9月1日に旧東独2州で実施された州議会選挙では、最も恐れていることが実現した。それは、右翼過激派組織と分類され、ナチスのレトリックを意図的に用いたことで有罪判決を受けた人物が州党首であるAfD党が、30%以上の得票率を得て第1党となったのだ。
同国の主流派政党の議員たちは、あらゆる手段を使いAfD党の台頭を阻止し、ナチス政党と呼ぶ議員も出てくる始末だが、多くの有権者は耳を貸さなくなっている。このことは、中道政党が対処できていない核心的な問題、つまり移民問題や国の制度に対する有権者の不信感の高まりを指し示しているといえよう。
ドイツ左翼のヒロイン
9月1日の州議会選挙のもう一人の勝者は、旧東ドイツ生まれのザーラ・ヴァーゲンクネヒトさん。彼女はSPD党から左翼党に移り、2023年10月23日に新党『ザーラ・ヴァーゲンクネヒト同盟(BSW)』を立ち上げた。
この政党は親ロシアで、同国への経済制裁に反対、ウクライナへの武器供与反対、防衛強化反対、社会の富の格差を生み出す資本主義を激しく批判し、格差解消のために税制改革及び社会福祉の強化を求めている。
同党にとっては今回の州議会選挙が初めての選挙となったが、2州でそれぞれ15%程度の得票率を得て、第3党に滑り込む勢いを見せた。
敗北を喫した連立与党3党
州議会選挙では、ドイツの連立与党3党(SPD党、緑の党、FDP党)は、合計得票率が10~12%に留まり、大きな敗北を喫した。
6月の欧州議会選挙でも、ショルツ首相所属のSPD党は過去100年以上で最悪の結果を出したばかりで、州議会選挙でもそれは挽回できなかった。ドイツは2025年秋に国政選挙を控えているが、一部の政治専門家の間では現在の連立政権はそれまで持たないので、どこかのタイミングで解散総選挙実施の可能性も視野に入れるべきと主張している。
国境コントロールで鎖国状態のドイツ
州議会選挙での大敗が直接のきっかけとなったのかは不明であるが、ショルツ連立政権は移民政策強化を発表した。AfD党の台頭がいかに国の政治体制を揺るがしたかを示しているともいえよう。

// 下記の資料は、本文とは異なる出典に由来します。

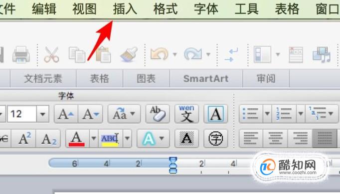The width and height of the screenshot is (340, 194).
Task: Open the font size 12 dropdown
Action: [x=43, y=114]
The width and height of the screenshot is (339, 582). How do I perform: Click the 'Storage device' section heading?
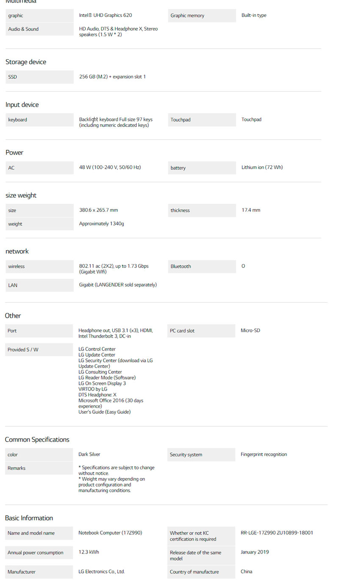coord(26,62)
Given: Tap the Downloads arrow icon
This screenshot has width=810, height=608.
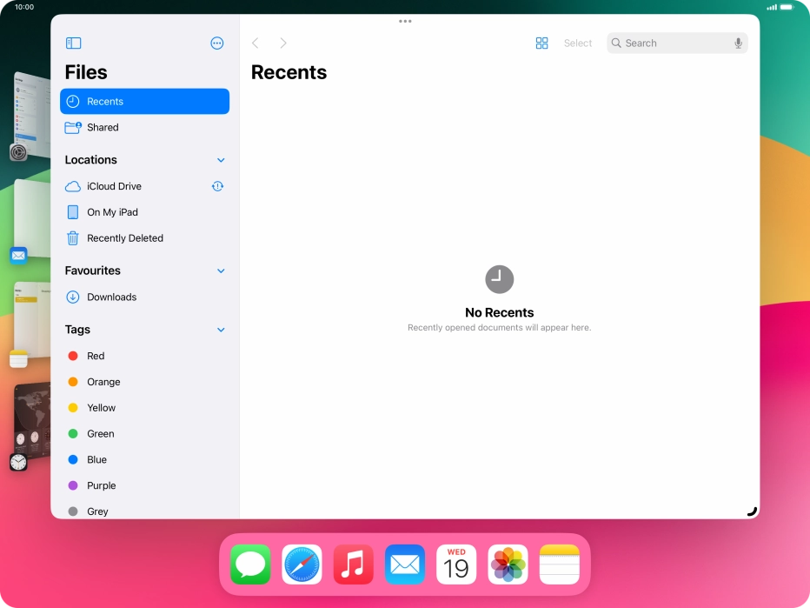Looking at the screenshot, I should tap(73, 297).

そこでドイツ政府は9月9日に、非正規移民への対応と過激派の脅威から国を守るため、陸路国境での一時的な取り締まり強化を命じた。フェーザー内相は、今年7月に既にスタートした臨時国境管理の地域を拡大し、全ての陸路国境を対象とすると語り、少なくとも6か月間は継続措置となるそうだ。
地図上の青線は、今年7月に発表されたポーランド、チェコ共和国、オーストリア、スイスとの臨時国境コントロール地域。赤線は、9月9日に発表されたフランス、ルクセンブルク、オランダ、ベルギー、デンマークを加えた国境コントロール地域の拡大図。

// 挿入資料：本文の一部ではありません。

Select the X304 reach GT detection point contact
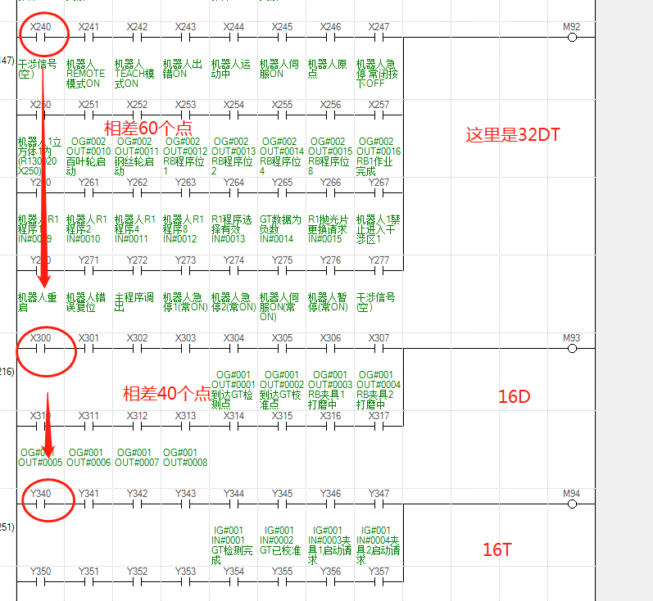Screen dimensions: 653x601 click(234, 349)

当然だが、周縁国からは非難轟々だ。ポーランドはドイツと国境を有する国々が集まり、協議すると発言。9月末に総選挙を控えるオーストリアは、ドイツが入国を拒否した移民の受け入れは絶対にやらないことを明確にしている。
これはあくまでも私見であるが、ドイツが国境コントロールを継続する限り、他のヨーロッパ各国も同様の措置を取らざるを得なくなるだろう。どの国も不法移民など引き受けたくないからだ。
自由なヨーロッパの象徴である『シェンゲン協定』に対する脅威となったドイツの決定だが、これをきっかけにヨーロッパの崩壊を危惧する人も出てきている。EU統一の終わりの始まりとならないことを祈る。